GREEN BAY, Wis. – In a tradition that stretches more than a decade, here is our annual ranking of the 90 players on the Green Bay Packers’ roster ahead of July 28, the first practice of training camp. This isn’t merely a look at the best players. Rather, it’s a formula that combines talent, salary, importance of the position, depth at the position and, for young players, draft positioning. More than the ranking, we hope you learn a little something about every player on the roster.
No. 27: CB Eric Stokes (6-0, 194; 22; rookie; Georgia)
On May 14, 2016, Stokes won Georgia state championships in the 100 and 200 meters as a junior at Eastside High School. The University of Georgia’s defensive coordinator at the time, Mel Tucker, was there.
“I’m at the Georgia state track and field meet and saw this kid win the 100 meters and I said, “Holy, smokes, who the heck is this guy?’” Tucker, now the head coach at Michigan State, said after the Packers used their first-round pick on Stokes. “He was a real thin kid but he was long and obviously super-fast. I sent a couple texts and found out he was a football player named Eric Stokes and was actually in my recruiting area.
“So, when I got back to the office, I looked in the database and he was in there as a running back. Obviously, he wasn’t highly rated as a running back at 160 pounds but I pulled up his tape. His highlight tape, every play on there was him playing running back. The very last play of the highlight film, as I remember, was a clip of him playing defense. It was one play. So, I did some research. Even though he was a really skinny kid, he was tough. He was a tough runner. So, I did some more investigating and talked to the coaches and told them, ‘His future is going to be as a defensive back.’”
Tucker nailed it. Stokes played in 31 games in three seasons. He had zero interceptions and nine passes defensed during each of his first two seasons. In nine games as a junior in 2020, he had four interceptions – including two returned for touchdowns – and four additional breakups for eight passes defensed. According to Pro Football Focus, Stokes allowed 12-of-29 passing, just a 41.4 percent completion rate.

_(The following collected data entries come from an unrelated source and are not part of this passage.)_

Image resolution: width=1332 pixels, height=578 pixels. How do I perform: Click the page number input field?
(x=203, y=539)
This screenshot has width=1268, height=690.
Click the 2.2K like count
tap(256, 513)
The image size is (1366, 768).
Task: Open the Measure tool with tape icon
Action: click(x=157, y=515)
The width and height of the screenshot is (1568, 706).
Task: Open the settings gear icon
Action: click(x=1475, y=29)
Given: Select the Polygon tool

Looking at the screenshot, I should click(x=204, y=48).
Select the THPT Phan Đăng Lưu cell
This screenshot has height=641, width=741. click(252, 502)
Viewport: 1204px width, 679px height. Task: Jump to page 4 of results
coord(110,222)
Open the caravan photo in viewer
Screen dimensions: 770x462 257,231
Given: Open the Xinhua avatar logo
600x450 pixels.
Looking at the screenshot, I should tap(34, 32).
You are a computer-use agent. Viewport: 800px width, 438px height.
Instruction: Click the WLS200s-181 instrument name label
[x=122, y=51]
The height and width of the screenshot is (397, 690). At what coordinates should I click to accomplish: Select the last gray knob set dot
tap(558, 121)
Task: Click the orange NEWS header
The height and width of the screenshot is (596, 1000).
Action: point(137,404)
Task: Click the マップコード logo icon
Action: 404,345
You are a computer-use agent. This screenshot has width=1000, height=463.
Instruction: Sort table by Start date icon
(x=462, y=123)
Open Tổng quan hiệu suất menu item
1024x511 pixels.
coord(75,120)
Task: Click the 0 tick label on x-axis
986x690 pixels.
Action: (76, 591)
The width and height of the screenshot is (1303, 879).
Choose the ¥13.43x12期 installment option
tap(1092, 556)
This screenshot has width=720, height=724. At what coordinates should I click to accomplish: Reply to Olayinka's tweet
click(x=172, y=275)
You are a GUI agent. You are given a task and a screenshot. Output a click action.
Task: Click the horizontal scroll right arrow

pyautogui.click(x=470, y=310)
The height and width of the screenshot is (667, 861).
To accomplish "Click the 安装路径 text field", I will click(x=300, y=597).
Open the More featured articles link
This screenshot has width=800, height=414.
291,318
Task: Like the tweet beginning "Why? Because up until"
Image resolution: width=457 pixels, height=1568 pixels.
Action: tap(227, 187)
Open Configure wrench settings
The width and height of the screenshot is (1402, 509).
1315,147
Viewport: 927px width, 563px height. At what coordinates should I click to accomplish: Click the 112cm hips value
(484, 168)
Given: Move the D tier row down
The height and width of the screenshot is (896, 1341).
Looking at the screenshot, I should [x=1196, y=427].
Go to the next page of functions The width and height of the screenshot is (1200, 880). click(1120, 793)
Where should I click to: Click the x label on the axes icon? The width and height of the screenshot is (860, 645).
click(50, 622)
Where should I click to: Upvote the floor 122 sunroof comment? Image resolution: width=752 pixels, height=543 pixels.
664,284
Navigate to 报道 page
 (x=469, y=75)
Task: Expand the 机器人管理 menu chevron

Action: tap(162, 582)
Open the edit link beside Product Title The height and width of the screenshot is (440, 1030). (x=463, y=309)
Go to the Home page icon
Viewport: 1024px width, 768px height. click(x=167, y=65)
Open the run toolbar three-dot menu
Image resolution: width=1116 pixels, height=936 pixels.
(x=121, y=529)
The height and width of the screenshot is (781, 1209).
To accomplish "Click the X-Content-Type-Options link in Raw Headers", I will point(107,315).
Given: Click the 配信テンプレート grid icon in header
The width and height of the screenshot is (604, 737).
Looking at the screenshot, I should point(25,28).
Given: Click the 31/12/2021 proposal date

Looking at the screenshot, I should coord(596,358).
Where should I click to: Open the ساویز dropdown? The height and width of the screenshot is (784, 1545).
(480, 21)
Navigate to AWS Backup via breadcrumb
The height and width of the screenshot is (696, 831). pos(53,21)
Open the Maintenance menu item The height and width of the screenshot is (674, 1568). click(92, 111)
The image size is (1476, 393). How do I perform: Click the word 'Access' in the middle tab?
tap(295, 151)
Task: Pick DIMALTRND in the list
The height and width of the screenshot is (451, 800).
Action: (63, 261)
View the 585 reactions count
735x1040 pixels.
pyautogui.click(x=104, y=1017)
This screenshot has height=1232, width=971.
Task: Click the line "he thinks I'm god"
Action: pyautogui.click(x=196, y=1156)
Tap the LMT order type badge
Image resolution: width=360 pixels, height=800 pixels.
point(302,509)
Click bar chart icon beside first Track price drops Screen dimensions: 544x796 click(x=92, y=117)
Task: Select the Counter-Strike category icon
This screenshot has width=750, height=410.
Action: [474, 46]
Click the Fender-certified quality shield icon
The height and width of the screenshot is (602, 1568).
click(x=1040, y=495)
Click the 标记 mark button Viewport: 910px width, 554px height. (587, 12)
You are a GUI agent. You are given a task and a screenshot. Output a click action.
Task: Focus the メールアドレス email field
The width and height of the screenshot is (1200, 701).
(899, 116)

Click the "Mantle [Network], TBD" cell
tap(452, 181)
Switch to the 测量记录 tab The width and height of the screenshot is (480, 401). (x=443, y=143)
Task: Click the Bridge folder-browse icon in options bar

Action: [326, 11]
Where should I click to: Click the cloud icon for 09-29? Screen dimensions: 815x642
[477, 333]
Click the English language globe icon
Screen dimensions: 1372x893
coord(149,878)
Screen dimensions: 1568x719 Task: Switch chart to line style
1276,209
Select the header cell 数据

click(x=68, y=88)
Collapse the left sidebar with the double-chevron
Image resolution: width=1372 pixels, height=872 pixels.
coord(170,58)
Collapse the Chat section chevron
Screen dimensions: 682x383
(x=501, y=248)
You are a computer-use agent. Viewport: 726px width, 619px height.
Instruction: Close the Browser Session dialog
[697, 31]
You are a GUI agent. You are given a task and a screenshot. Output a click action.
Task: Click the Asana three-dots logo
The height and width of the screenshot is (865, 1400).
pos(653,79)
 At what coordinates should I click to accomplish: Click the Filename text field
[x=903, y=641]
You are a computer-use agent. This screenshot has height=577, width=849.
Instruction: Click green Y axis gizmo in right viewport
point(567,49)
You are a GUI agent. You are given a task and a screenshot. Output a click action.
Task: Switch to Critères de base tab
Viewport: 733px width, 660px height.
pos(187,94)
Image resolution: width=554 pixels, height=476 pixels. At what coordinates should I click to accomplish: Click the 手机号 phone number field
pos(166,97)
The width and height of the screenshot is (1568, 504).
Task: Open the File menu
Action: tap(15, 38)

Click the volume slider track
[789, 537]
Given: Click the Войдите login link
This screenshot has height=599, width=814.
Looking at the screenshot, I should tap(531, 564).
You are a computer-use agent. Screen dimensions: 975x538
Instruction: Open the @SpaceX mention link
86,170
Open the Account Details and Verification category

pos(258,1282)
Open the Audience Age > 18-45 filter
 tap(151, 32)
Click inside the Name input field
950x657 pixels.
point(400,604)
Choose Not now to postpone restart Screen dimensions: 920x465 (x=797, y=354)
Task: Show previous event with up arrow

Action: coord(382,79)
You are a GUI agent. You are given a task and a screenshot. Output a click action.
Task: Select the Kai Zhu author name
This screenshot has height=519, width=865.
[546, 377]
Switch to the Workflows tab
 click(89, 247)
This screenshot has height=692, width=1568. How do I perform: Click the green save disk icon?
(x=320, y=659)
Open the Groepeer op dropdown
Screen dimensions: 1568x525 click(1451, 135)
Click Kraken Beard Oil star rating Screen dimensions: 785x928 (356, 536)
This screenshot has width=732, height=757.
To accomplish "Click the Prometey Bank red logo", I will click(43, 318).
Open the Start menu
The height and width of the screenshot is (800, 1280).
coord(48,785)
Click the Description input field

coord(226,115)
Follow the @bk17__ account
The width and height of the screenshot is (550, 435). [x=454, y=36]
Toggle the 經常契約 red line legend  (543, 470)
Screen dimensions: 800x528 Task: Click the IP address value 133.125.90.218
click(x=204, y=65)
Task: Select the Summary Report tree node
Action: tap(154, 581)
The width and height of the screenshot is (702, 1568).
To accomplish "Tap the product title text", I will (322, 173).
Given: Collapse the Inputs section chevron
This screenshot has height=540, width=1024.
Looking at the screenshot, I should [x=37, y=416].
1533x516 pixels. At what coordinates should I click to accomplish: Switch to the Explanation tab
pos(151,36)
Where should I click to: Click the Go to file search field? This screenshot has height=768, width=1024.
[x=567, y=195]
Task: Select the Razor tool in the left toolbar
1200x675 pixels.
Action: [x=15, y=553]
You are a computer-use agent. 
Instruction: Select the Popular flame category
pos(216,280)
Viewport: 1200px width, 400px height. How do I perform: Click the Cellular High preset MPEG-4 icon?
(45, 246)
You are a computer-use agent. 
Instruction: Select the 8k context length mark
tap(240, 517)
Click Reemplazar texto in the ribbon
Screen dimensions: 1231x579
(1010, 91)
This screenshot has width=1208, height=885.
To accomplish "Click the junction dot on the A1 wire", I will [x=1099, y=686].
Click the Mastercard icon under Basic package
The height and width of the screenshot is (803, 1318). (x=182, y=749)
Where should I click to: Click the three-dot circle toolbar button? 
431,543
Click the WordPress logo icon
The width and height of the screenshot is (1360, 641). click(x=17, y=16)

Stokes had a pick-six during the final day of the June minicamp. The big play was equal parts talent and knowledge gleaned from his short time with defensive backs coach Jerry Gray.
“Getting to what Coach Gray said, the down-and-distance was telling me what I needed to do and what I needed to know, and just trust it,” Stokes said. “From the start, I wasn’t trusting some of the things that I was seeing to where now, he’s just telling me, ‘Trust it, trust it, trust it.’ Pretty much the moment I see it, go ahead and trust it and attack it, and that’s what I pretty much did. I trusted it and I attacked it and I ended up with a pick-six.”
Gray likes the gift that was delivered in the first round in April. Stokes has the size and speed to be an elite player. More than that, Gray likes the attitude of a player who wasn’t a five-star recruit and didn’t have playing time given to him on a silver spoon.
“He was just grinding and grinding,” Gray said.
Playing time won’t be handed to Stokes in Green Bay, either, not with All-Pro Jaire Alexander on one side and veteran Kevin King back after an injury-plagued, disappointing 2020 season. Of course, grinding is easier with 4.29 speed in the 40. Now, it’s up to Gray to give Stokes the tools to maximize his athletic gifts.
“You have to teach them how to regulate it and not get top speed every time, and then that way they can actually play better on the intermediate and underneath routes,” Gray said. “Every play is not going to be a go, so learn that you can outrun guys in this league so take a little bit more chances than you normally would.”
That was Tucker’s message to Stokes, as well, during their time together in 2017 and 2018.
“Talent is not enough,” Tucker said. “You’re looking at a kid that took talent and speed and a skill-set and he put a lot of work into it. If I’m a corner and I have speed, the receivers I’m playing against also have speed and the quarterbacks are accurate with the ball. At that point, it’s going to come down to who’s got the best technique? Who’s got the best mental and physical toughness? Speed is not enough. Everybody’s got speed. Alabama, they have speed. Florida’s got speed. Everybody’s got speed. You go to the NFL, the receivers he’s going to play against, they’ve got speed. So, you better have some technique, you better have some film study, you better have some toughness to you, you better learn from your mistakes. He never gave off any indication to me that, ‘Because I’m a 100-meter champion, I’m going to the NFL.’ That was never his approach.”